Peut-être que l’obsession des chiffres pourrait bien nous rendre dingues. Et qu’y mettre un peu de hauteur et d’humain est encore nécessaire, en faisant attention aux biais de comportement qu’ils peuvent provoquer. Voilà ce que Chat GPT ne pourra pas faire à notre place…Pour le moment.


Aller sur le terrain

TerrainQuand on arrive tout en haut de l’entreprise, on a une préoccupation : comment faire pour ne pas s’isoler dans sa tour, entouré de courtisans qui veulent tous se mettre en avant en nous envoyant des notes en tous genres pour se faire bien voir, et ainsi perdre le contact avec la vraie vie opérationnelle et les préoccupations des employés de l’entreprise.

Alors les dirigeants cherchent les trucs pour garder ce contact. Les plus technos pensent aux datas, compiler et analyser des tas de données sur ce qui se passe dans l’entreprise, à coups de sondages et de baromètres sur la « température sociale », ainsi que les outils de surveillance divers qui ne disent pas leur nom. Mais cela ne dit pas tout.
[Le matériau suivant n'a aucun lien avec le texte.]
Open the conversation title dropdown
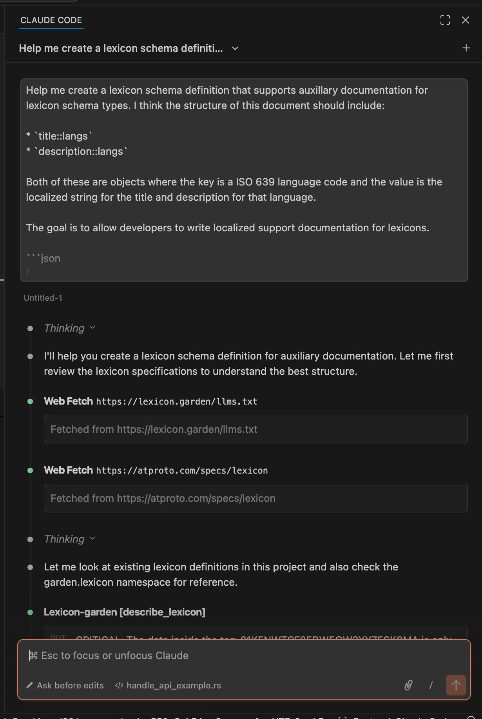This screenshot has height=719, width=482. click(x=235, y=48)
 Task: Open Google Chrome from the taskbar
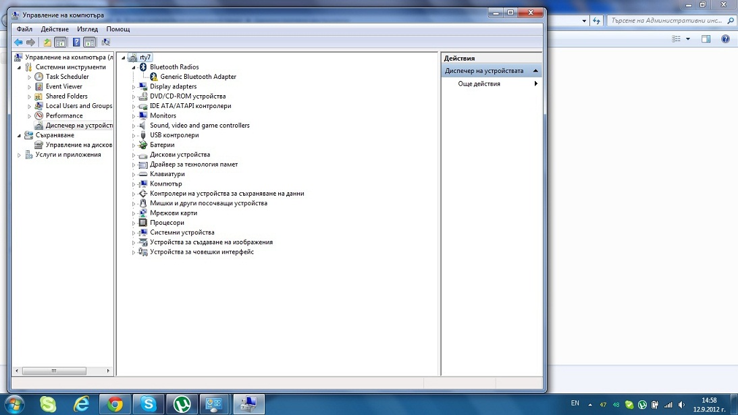coord(115,404)
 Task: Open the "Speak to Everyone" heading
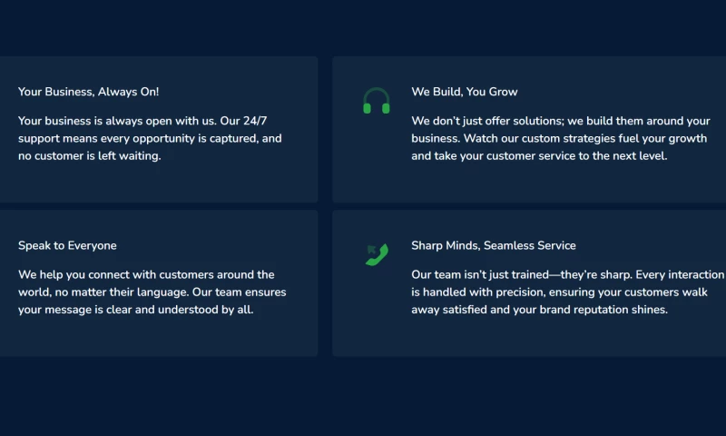pos(67,245)
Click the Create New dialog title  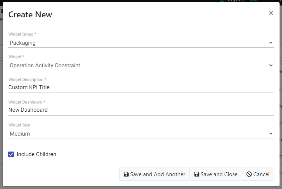30,15
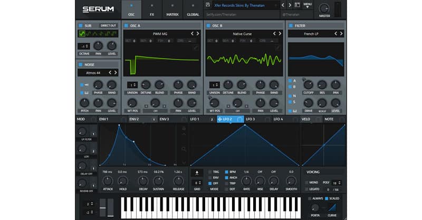Click the LFO shape folder load icon above GRID
The width and height of the screenshot is (422, 220).
point(197,172)
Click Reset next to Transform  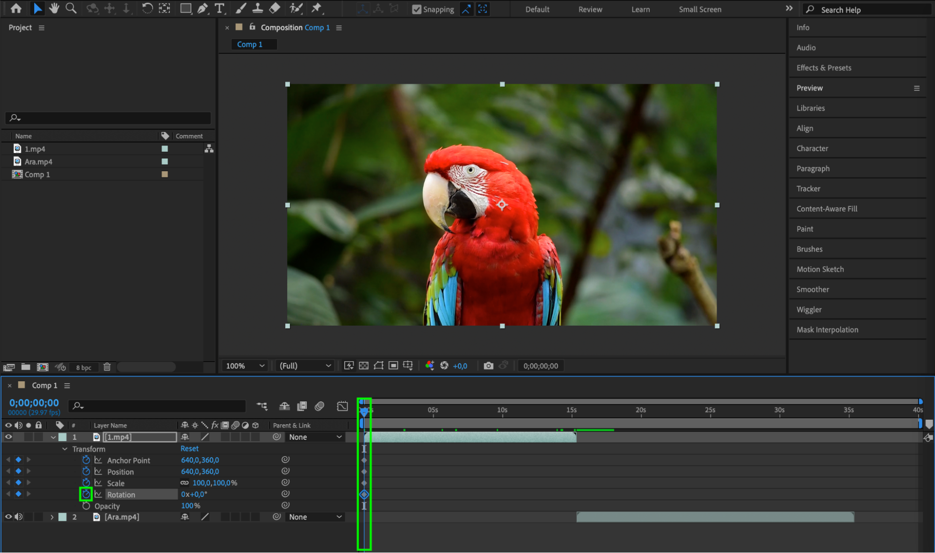pos(189,449)
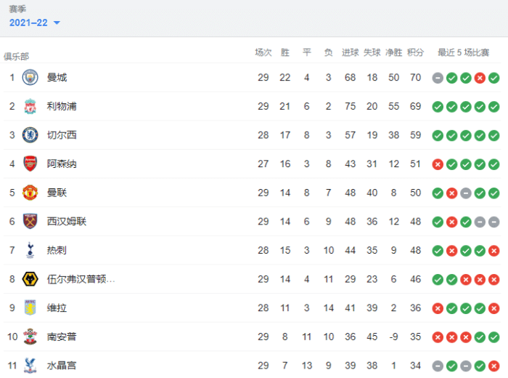This screenshot has height=378, width=508.
Task: Click the Arsenal club crest
Action: 30,164
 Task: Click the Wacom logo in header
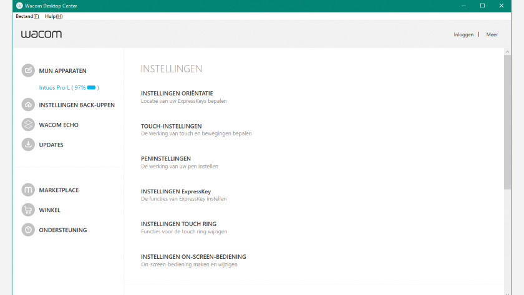(41, 34)
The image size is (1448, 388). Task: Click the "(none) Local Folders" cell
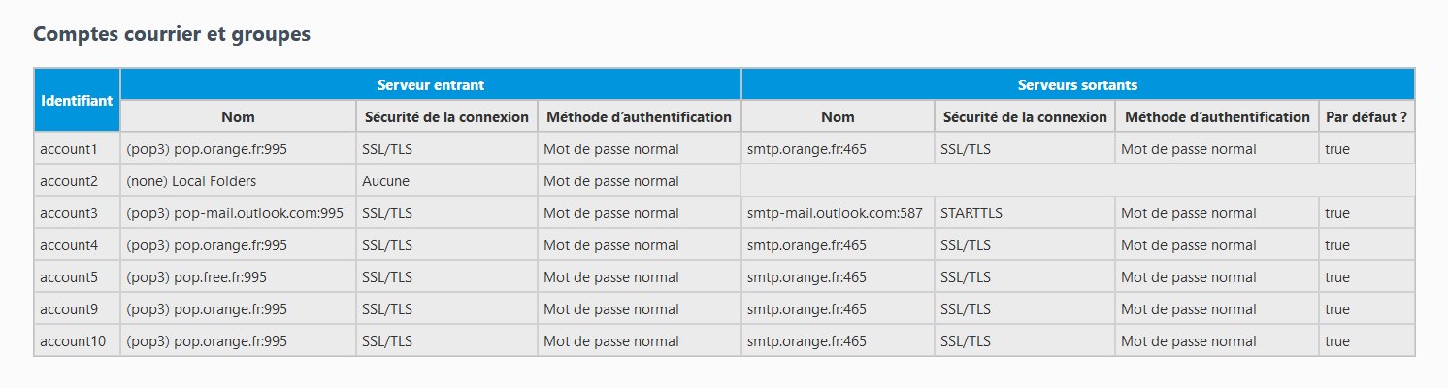coord(191,181)
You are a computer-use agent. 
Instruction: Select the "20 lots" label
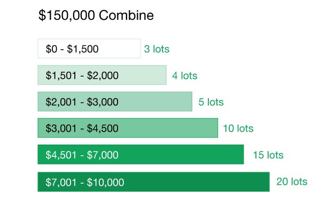[x=292, y=182]
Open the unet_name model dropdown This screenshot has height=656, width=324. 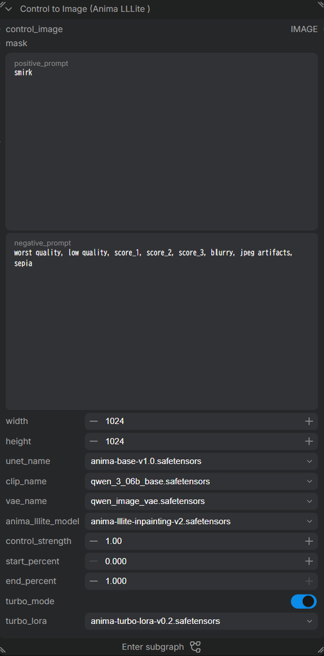tap(201, 461)
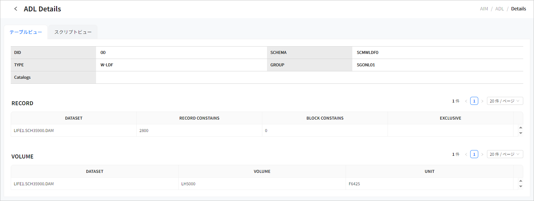This screenshot has width=534, height=201.
Task: Switch to スクリプトビュー tab
Action: point(73,32)
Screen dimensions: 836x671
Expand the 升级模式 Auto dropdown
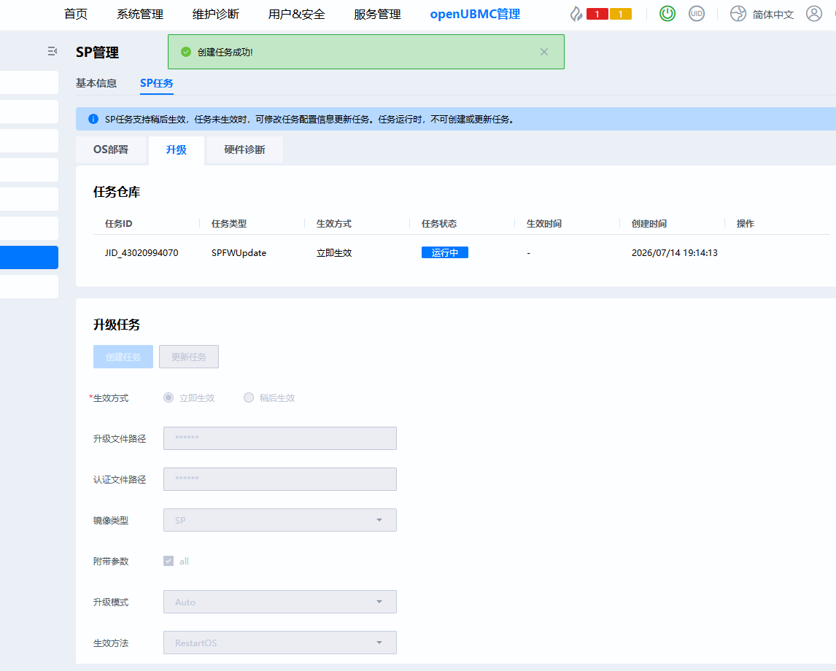tap(280, 602)
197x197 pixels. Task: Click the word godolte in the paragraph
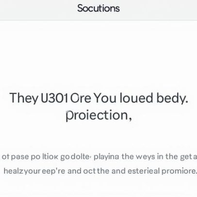75,157
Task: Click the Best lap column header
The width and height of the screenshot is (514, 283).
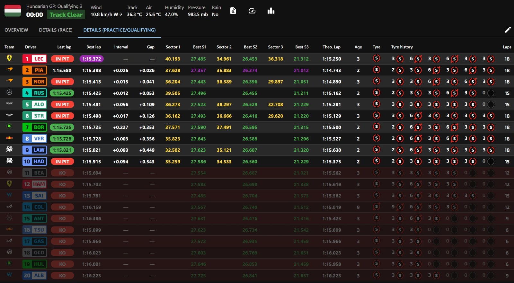Action: pos(93,47)
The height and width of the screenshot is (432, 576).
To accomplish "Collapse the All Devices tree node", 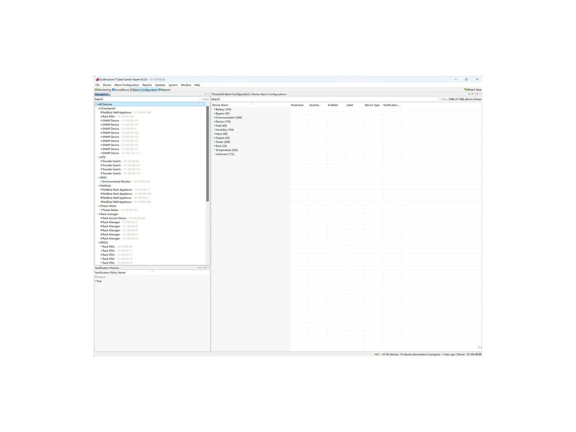I will click(96, 104).
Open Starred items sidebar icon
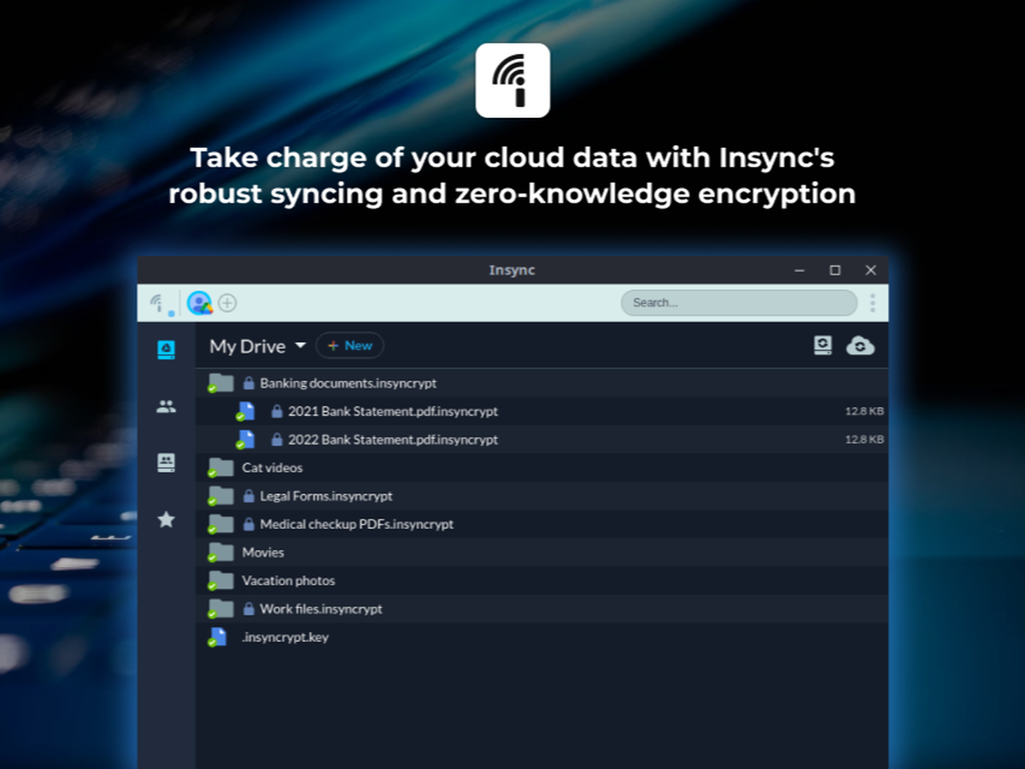This screenshot has width=1025, height=769. pos(166,520)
Et certains dirigeants cherchent autre chose de plus physique.

Alors, on va parler « d’aller sur le terrain » ; cette expression fait fureur dans le vocabulaire des patrons dans le coup. C’est la marque d’une attention pour les employés, que l’on adore « écouter ».

Et là, les idées foisonnent. On a eu le temps des « Comex de jeunes » avec qui l’on fait des dîners de temps en temps, et à qui on soumet des projets à étudier (pas des trucs importants, mais des trucs de jeunes qui parlent de sauver la planète ou d’améliorer le bien-être des employés ; et les syndicats, qui aimeraient avoir le monopole du « dialogue » détestent tous ces trucs).

On peut aussi faire des visites, programmées ou impromptues, dans les arcanes de l’entreprise, y compris dans les régions loin du siège, et les ateliers de production, ou faire le client mystère dans les magasins du groupe de Distribution (genre patron presque incognito). Et après, grâce à ces observations, on peut envoyer dans les dents du Comex, lundi matin, tout ce qui déconne dans l’entreprise et que le patron, lui qui se bouge, a pu voir de ses yeux et entendre de ses oreilles. Effet garanti d’une super ambiance lundi matin au comex. Oui, la manie d’ »aller sur le terrain » peut aussi avoir ses côtés pervers.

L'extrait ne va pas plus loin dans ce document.